I don’t know what I was expecting, maybe the building shaking, slime pouring out of the walls, shrieks and wild laughter—you know, the kind of thing you see on TV shows.

Only once did something really weird happen, and it wasn’t the kind of thing you expect. It was night time and they’d taken me down to the river again, a small cove with a ring of metal poles near the edge of the water.
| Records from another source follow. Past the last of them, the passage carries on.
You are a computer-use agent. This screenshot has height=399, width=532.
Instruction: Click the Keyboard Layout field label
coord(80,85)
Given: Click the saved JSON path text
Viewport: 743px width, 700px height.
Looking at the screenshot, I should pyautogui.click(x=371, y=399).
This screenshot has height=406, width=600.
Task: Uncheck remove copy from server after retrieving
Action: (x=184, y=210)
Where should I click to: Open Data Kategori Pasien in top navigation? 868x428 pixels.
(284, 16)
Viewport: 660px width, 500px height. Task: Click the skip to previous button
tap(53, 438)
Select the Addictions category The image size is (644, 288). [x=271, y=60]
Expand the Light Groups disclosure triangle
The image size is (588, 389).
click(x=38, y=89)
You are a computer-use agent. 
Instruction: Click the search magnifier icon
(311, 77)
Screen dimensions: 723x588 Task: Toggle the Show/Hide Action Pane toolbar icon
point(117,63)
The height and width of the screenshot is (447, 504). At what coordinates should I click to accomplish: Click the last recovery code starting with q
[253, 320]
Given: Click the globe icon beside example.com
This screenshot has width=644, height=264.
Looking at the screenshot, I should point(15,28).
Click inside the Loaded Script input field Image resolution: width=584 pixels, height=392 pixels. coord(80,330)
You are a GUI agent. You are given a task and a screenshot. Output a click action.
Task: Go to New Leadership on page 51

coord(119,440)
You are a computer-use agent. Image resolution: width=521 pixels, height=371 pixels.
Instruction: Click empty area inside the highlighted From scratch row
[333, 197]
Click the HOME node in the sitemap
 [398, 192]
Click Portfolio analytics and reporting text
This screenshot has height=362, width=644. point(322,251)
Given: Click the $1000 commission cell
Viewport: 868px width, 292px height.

My caseworker tied a black silk blindfold around my eyes and then directed me to sit down in the centre of the ring. The poles gave off a low rhythmic hum.

For a while I just thought about school or something. Slowly, the hum got louder and my head started to hurt. Suddenly, I heard giggles behind me. I turned my head, frightened. Why were the techs giggling? But the sound came from somewhere further back, somewhere in the woods.

I reached up to pull off the blindfold. “No,” my caseworker said. “Leave it on.” My hand didn’t move, just held on to the cloth. “Leave it alone,” the caseworker said. I let go.

The giggling got louder, then changed to moans and sighs. I could hear voices, though I couldn’t hear what they said. Until a voice I knew said, “Two is lovely, but three’s a feast. Ellen?” I pulled off the blindfold. Outside the circle of poles, beyond the stupid techs who didn’t seem to notice anything at all, Lisa Black Dust 7 and Alison Birkett lay naked together at the edge of the trees.

“No!” I shouted, or something dumb like that, and covered my eyes with my hands.

“Don’t leave the circle,” my caseworker told me. I could hardly hear her, the roaring in the poles had gotten so loud. It ran from pole to pole, round and round the ring. “What do you see?” the caseworker asked. I shook my head. Alison Birkett’s voice called my name again.

When I looked again, she and Black Dust 7 were kissing each other and doing things with their hands I don’t want to describe. And suddenly I could feel them touching me, sliding invisible hands all over my body. I thrashed around like someone slapping away a swarm of bugs.

“Don’t leave,” my caseworker said again, but I just shouted at her, “Shut up!” Okay, I told myself, don’t panic. Trying to ignore the laughter and those horrible hands all over me, I closed my eyes, took a breath—and said all the formulas and prayers the techs had been teaching me over the past few days. The laughter died away, the hands became feathers.

And I wanted them back. I wanted to stop the chants and the formulas, I wanted to bring back the voices, the hands. I felt so lonely, so ashamed. Alison Birkett would hate me, no one would ever love me. No one ever had loved me. But now these two wonderful beings had come to rescue me. Why was I driving them away? Didn’t I know they only played a game, pretending to be enemies so they could trick the idiots, like my parents and the SDA? They couldn’t fool me, they knew that. I was much too smart for any of that. Why was I driving them away? If I joined them the three of us could do anything. They needed me, Alison Birkett needed me. If I turned her down now, she’d never speak to me again.

Thank mine and everyone else’s guardians that the caseworker didn’t say or do anything. I’m sure if I’d heard that whining voice I would have given up the protections just to spite her. Instead, I clenched my fists and said as loud as I could, “Ferocious One, I beg you to release me. I know that nothing I have done deserves your Malignant Intervention.” I repeated it twice more, louder each time. Inner conviction, they say, is half the working. When I opened my eyes again, they were gone.

I wondered a lot what Paul was going through. If the monster could do that to me, what would happen to my poor cousin, the only one of us who’d actually given in to her? I only saw him once during our time in the safe house. I saw him at the other end of a corridor. I called to him but he turned away, and then my own caseworker pushed me into another lab room.